TEXT OF STORY
Bill Radke: For only the second time in history, Super Bowl ads have dropped in price. TNS Media Intelligence reports CBS is selling 30-second spots during the Super Bowl for between $2.5 [million] to $2.8 million, compared to the record $3 million last year on NBC. Marketplace’s senior business correspondent Bob Moon has the story:
Bob Moon: There’s a touch of irony in this commercial from last year’s Super Bowl:
COMMERCIAL VOICE 1: Come on people, we gotta focus. We’re not leaving until we’ve met our budget. We need ideas.
COMMERCIAL VOICE 2: We could cut back on marketing.
It turns out a guy who suggests not buying beer for staff meetings gets thrown out the window, but it’s the one who talked about cutting back on marketing that ad agencies and networks undoubtedly would prefer to get the heave-ho.
Advertising is among the first things to go when consumers are less likely to buy.

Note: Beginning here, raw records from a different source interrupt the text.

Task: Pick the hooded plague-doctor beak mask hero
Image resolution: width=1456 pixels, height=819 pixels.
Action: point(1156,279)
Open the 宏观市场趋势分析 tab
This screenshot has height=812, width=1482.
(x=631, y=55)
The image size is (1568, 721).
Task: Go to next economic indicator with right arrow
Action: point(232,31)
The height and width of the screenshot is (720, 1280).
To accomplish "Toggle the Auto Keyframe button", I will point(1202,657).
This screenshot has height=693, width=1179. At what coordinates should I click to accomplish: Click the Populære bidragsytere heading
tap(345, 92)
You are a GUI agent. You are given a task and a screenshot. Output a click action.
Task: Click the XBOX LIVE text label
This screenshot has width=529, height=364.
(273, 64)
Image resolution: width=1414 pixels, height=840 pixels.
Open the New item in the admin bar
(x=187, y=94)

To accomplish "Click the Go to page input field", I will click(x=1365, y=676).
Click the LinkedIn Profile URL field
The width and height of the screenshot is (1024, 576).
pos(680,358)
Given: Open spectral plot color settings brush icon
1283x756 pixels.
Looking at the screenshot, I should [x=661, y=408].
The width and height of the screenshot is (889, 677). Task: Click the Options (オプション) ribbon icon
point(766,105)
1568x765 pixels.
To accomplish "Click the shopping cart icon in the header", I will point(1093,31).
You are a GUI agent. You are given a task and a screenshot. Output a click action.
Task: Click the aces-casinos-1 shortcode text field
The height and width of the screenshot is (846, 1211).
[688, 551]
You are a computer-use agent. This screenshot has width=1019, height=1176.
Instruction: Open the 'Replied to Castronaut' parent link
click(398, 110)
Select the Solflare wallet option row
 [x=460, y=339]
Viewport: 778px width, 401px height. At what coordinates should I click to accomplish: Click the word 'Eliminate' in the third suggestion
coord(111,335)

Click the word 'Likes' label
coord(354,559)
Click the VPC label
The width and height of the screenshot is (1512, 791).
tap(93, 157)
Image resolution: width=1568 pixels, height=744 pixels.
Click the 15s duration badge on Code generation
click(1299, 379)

So why would any company still spend up to $2.8 million for just 30 seconds of our attention?
Professor Jim Albright teaches advertising at the University of North Texas:
Jim Albright: The smart ones always say that during the bad times, the pie gets smaller, so you should spend more money on advertising to get a bigger piece of the shrinking pie.
Albright says that’s why it’s actually a good time to be buying a spot on the Super Bowl. He remembers it wasn’t always such an image-builder, back when he was a national ad man writing Super Bowl commercials for Frito-Lay.
Albright: It didn’t seem the matter of pride that it is now. It just was another buy to me at the time.
But now he says it makes good sense to be buying into the big leagues, especially with all the free publicity the ads get every year.
In Los Angeles, I’m Bob Moon for Marketplace.